Maintaining a Long Term Strategy That’s Right for Your Small Business
Below are a few considerations for maintaining a long term strategy in your small business.
When in doubt, remember your value proposition
From a broad perspective, business strategy is: “A long-term plan for growth and profitability,” according to the Harvard Business Review. It can be easy to get distracted from the plan and not keep your metaphorical eyes on the prize. Many growing companies find themselves with competing priorities and initiatives. For example, diversification of a product line may be a profitable goal. Diversifying your offerings, however, can make you distracted from core company competencies and stretch resources too thinly. This can result in your team finding it difficult to reach their original goals. Your long-term strategy should mesh with the vision or mission that made you want to start your business and the overarching value you provide customers.
Build on core competencies
Recognize and understand your company’s core competencies — knowing these can help you deliver new products your customers want.

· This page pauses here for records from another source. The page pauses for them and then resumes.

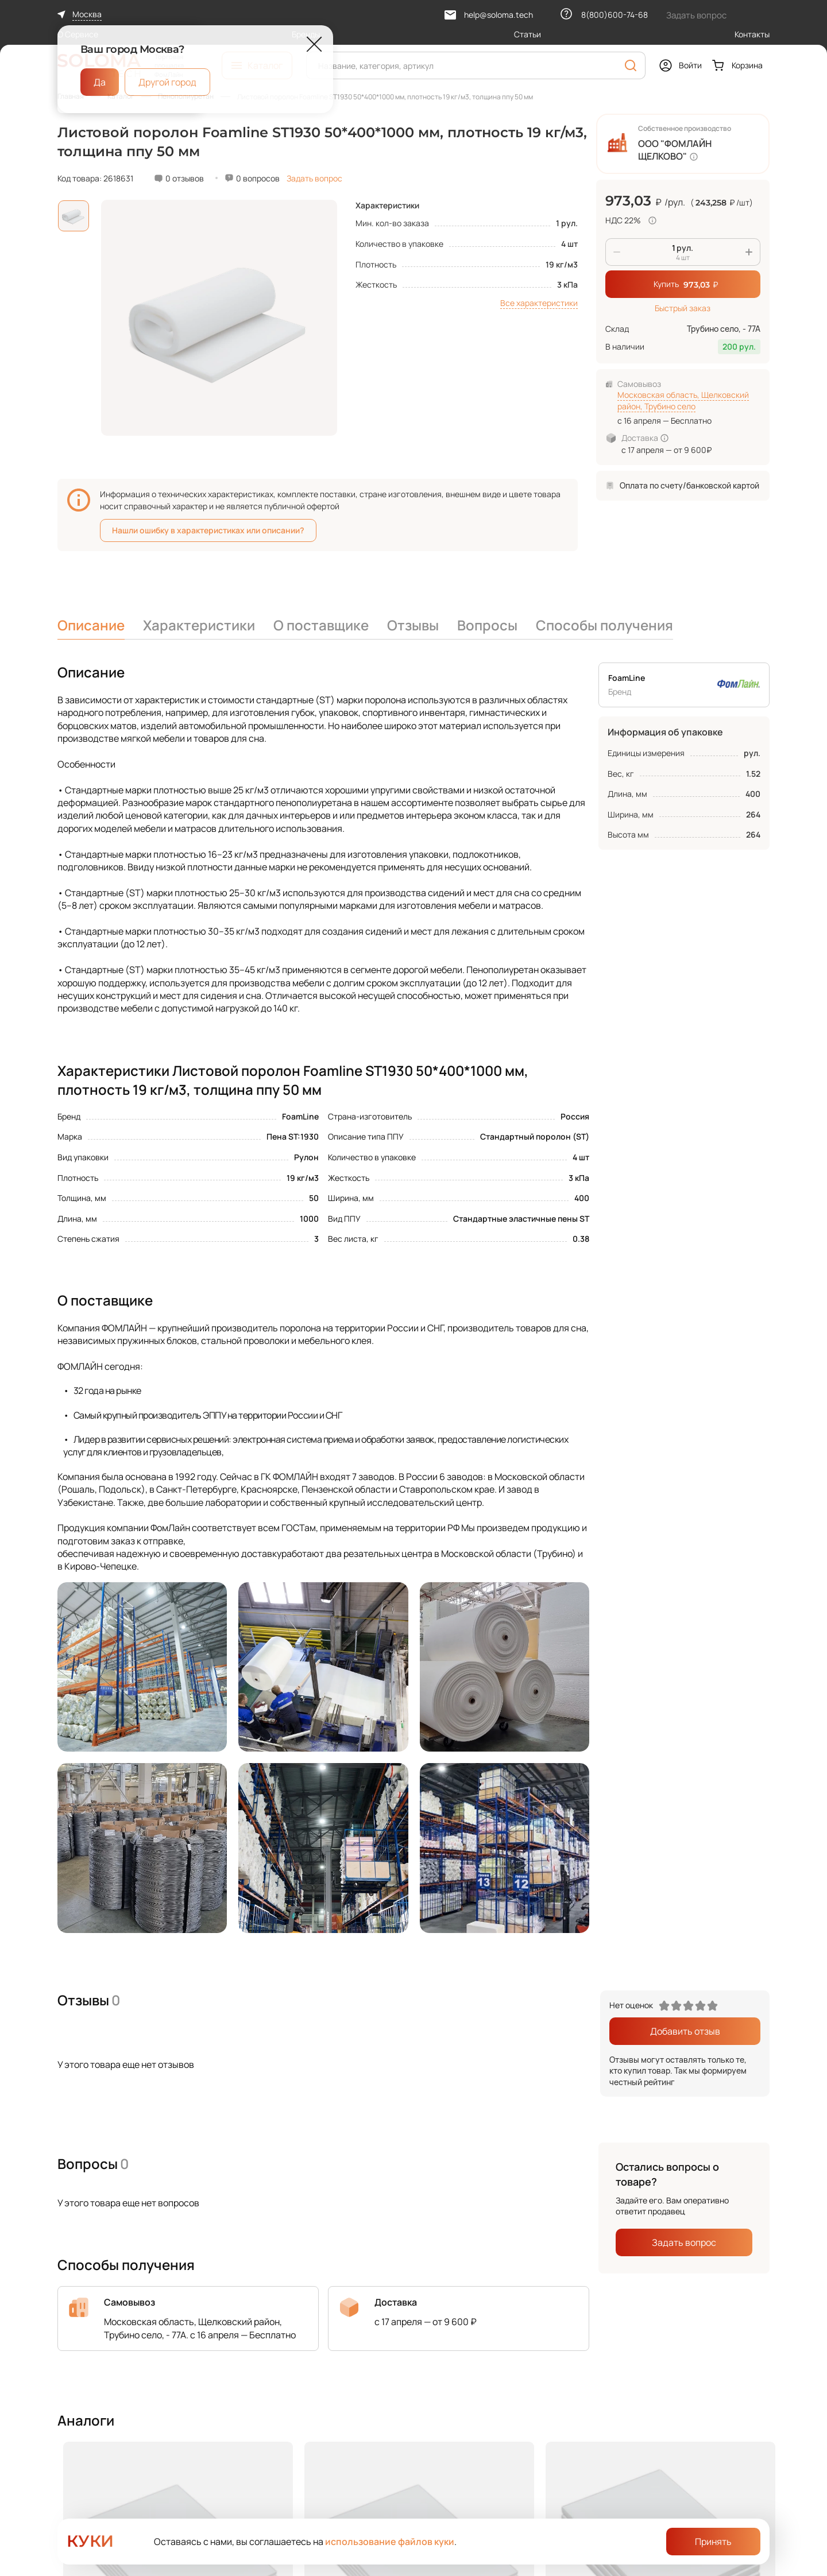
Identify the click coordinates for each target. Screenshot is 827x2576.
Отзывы (413, 624)
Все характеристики (539, 302)
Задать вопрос (314, 178)
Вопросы (487, 624)
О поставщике (321, 624)
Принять (713, 2541)
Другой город (167, 82)
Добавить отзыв (685, 2031)
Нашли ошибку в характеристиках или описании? (208, 530)
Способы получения (604, 624)
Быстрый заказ (682, 308)
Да (100, 82)
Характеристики (199, 624)
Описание (91, 624)
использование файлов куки (389, 2541)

For example, your core competency is making pizza and “going vegan” becomes a rising trend in town. Perhaps you can start offering vegan options to serve customers effectively. If serving health-conscious customers is a core competency, then adding gluten-free options may be a way to provide more options for customers. Ignoring your core competencies to branch out into a new offering may be successful. It can also be a harder road for your company to travel and harder for customers to accept.
Be nimble and fluid
Smaller firms have the ability to pivot quicker than large firms. Markets change, new competitors arise, technology impacts how you run your business, and your customers’ tastes change over time.
Analyzing sales data, utilizing industry research and soliciting customer feedback regularly can help inform what initiatives are driving your business today. As external changes begin to effect your business, if your strategy is based on the value you’re bringing customers, making changes to your business can be less of a disruption and more of a rapid adaptation.